Following retrieval of the boat’s anchor, but with the loss of 220 feet of its chain, they purchased a like length of nylon line and her husband “wove” it to the chain! NO! To attach a line (rope) to a chain is to “rove” it, not ‘weave” it. At 95.
She claims that they were novice sailors, thereby enhancing her wonder at the discovery of the new experience, but revealed that husband Jeff had grown up sailing and crewed on several Bermuda races.
She referred several times to the Cruising Guide they used, but then claimed that they were “surprised” to learn that they would not have cell phone service along much of the northern stretch. Really?
She described Heron as a cutter, which is a boat characterized by a staysail and the book includes the boat’s photo and it has no staysail!
She claimed she did not know how to put the boat into reverse gear, but they had been sailing from off a dock near Seattle all the prior summer. At 63.
IV. Conclusion
She introduced two non sailing sub-themes that involved significant small parts of the book. These were quests to see things unique to the area near their destination.

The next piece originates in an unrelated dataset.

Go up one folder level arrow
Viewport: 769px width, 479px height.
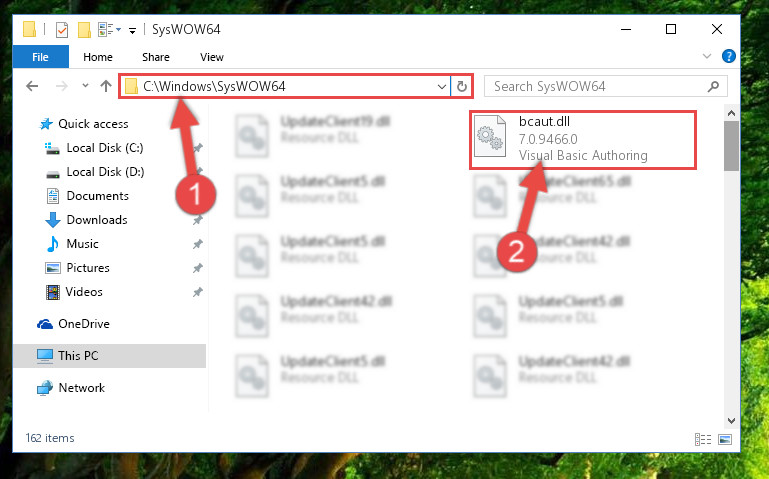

First, her quest to see a rare Kermode or Spirit Bear (a white or honey colored Black Bear) had been a goal of the voyage from the beginning. Later, her husband added a quest to visit an unmapped, ancient, semi decayed, Native American tribal log meeting house. I will not reveal whether or not either or both of those goals were achieved. Suspense was built about these quests.
Altogether, I did not enjoy the book, though in checking the reader reviews at
Amazon, it got very high marks. So mine is the dissenting view.